**Dataset excerpts:**
——————
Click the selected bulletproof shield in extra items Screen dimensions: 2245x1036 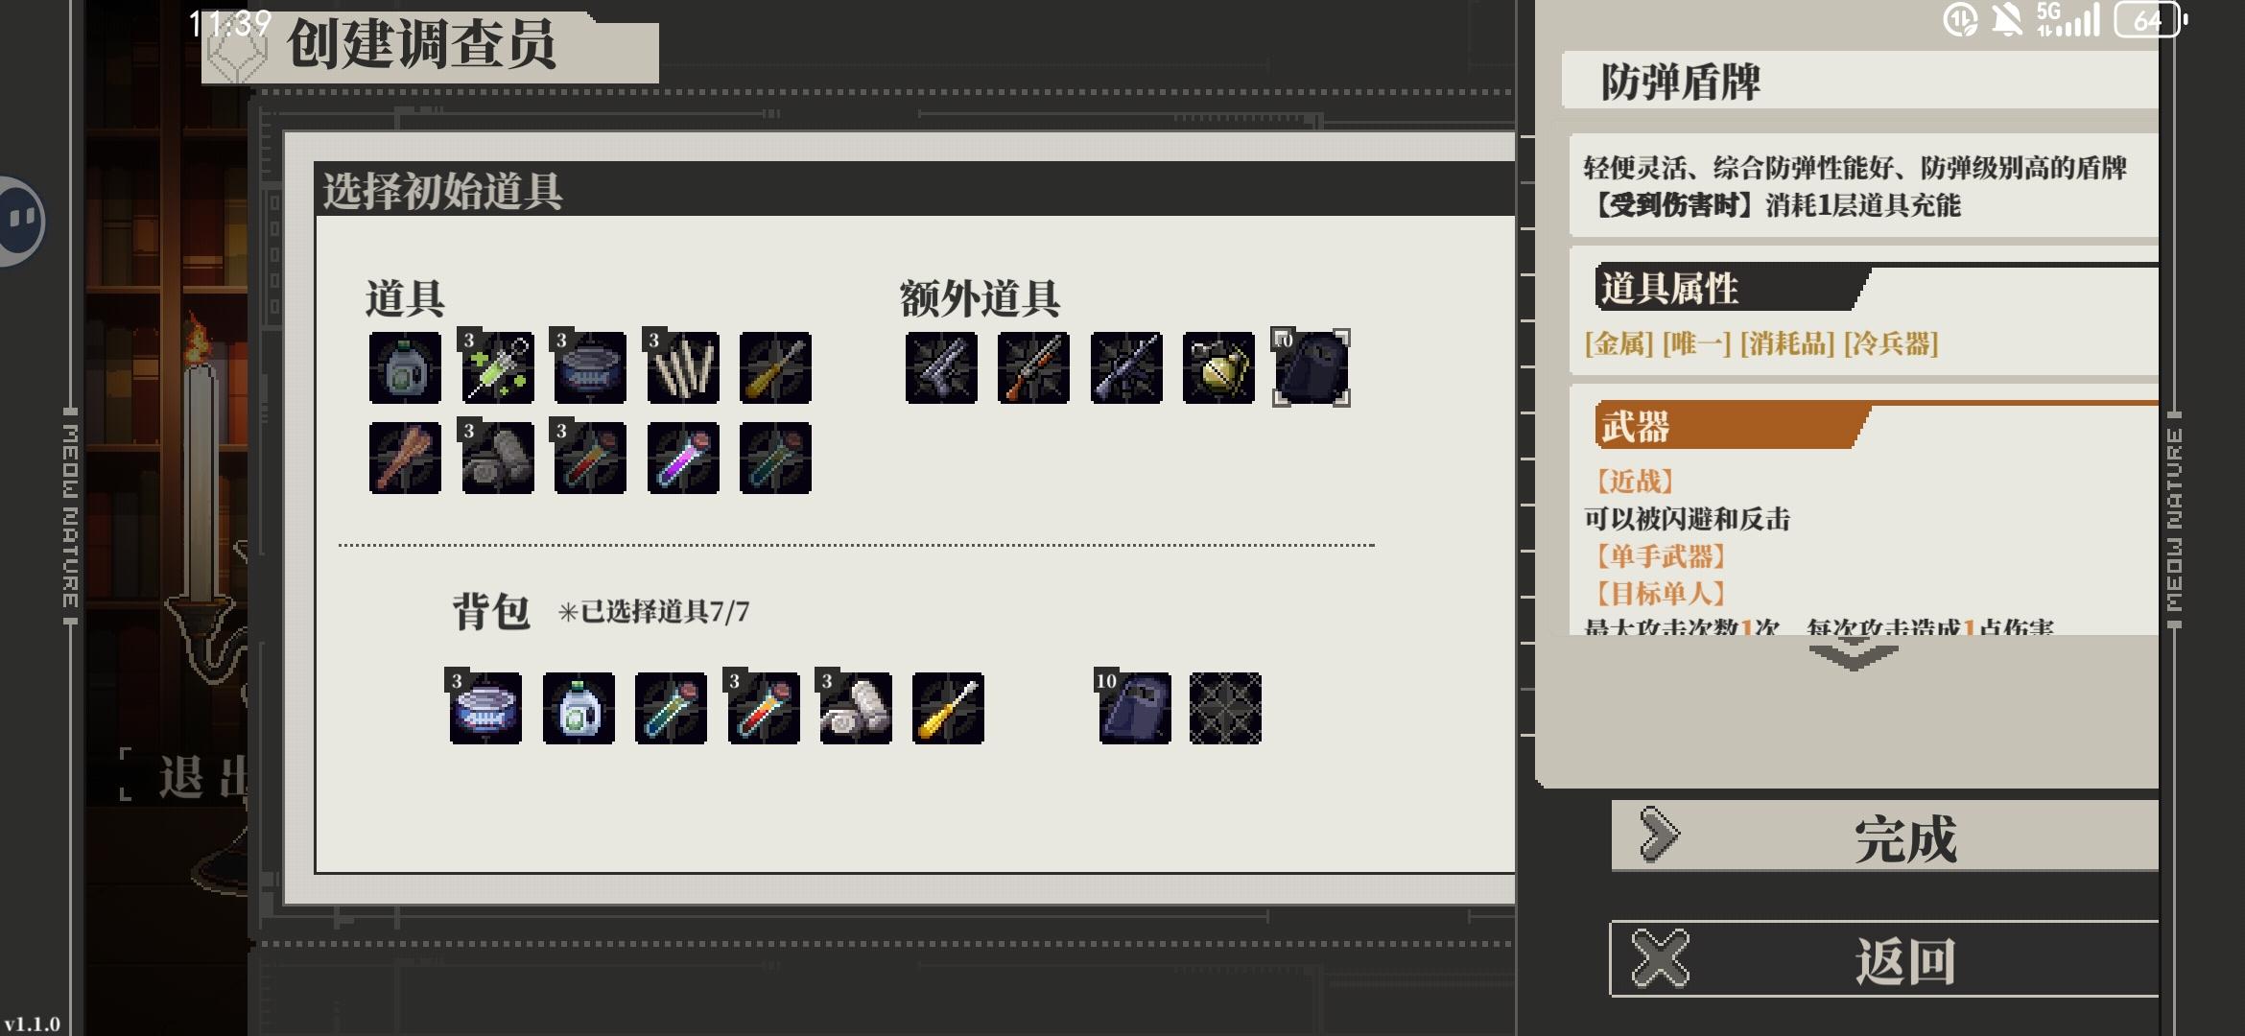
——————
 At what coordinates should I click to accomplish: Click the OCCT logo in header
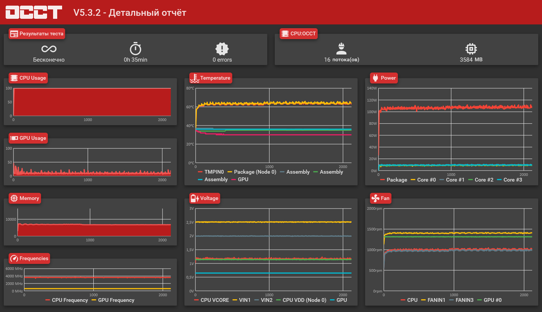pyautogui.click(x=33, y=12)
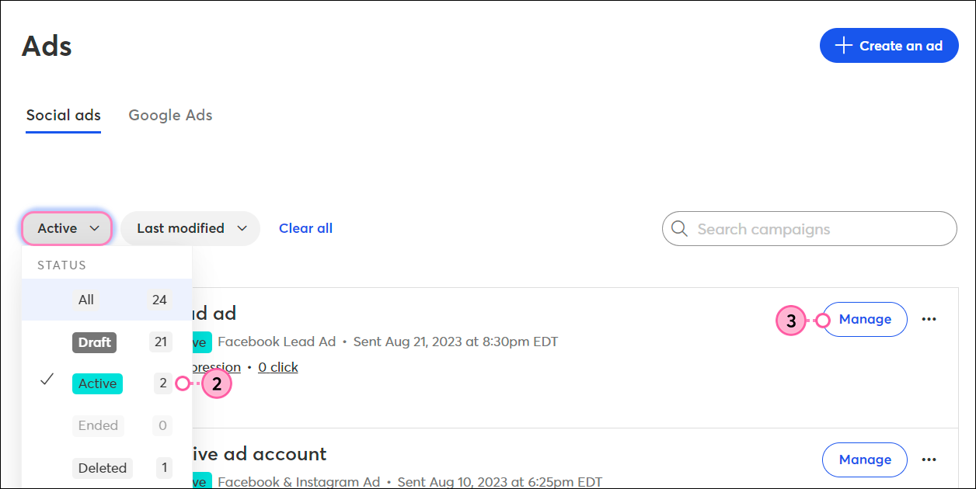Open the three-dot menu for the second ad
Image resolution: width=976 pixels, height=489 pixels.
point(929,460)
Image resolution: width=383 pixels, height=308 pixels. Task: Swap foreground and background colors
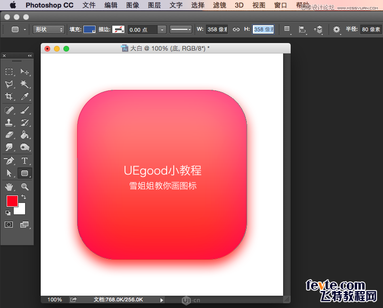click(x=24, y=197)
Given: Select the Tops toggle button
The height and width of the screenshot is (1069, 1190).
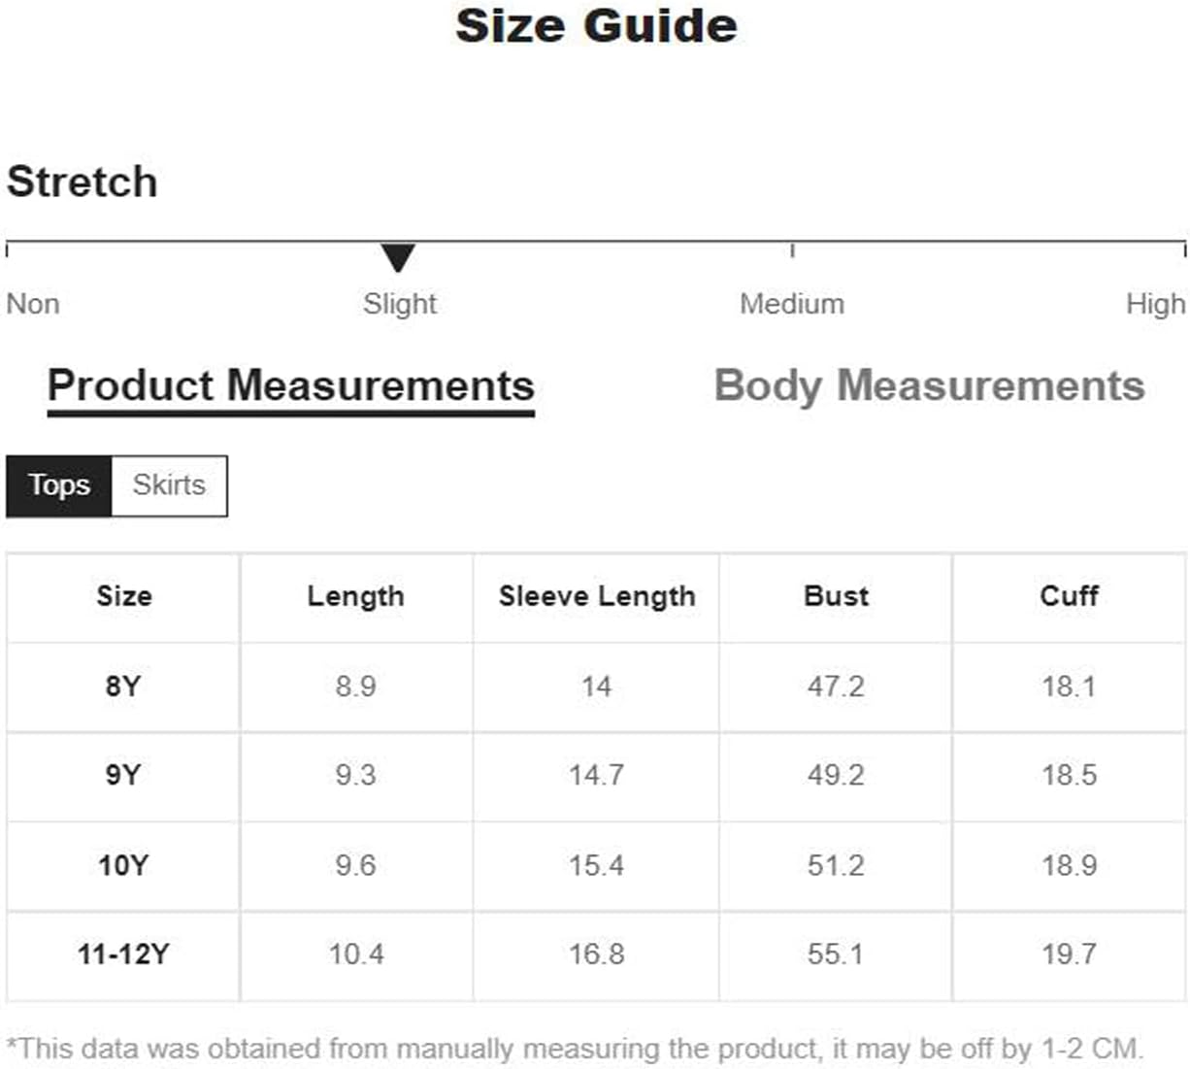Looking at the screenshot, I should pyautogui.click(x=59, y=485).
——————
**What to work on:** What lines above run from the one with "At what coordinates" to the one with "Given: Select the Tops toggle button"? Give them again exactly, ends included, and leave the pictures out.

**Task response:**
 At what coordinates should I click to accomplish: Click the OCCT logo in header
pyautogui.click(x=33, y=12)
Open the three-dot menu for the second ad
Image resolution: width=976 pixels, height=489 pixels.
point(929,460)
Image resolution: width=383 pixels, height=308 pixels. Task: Swap foreground and background colors
click(x=24, y=197)
Given: Select the Tops toggle button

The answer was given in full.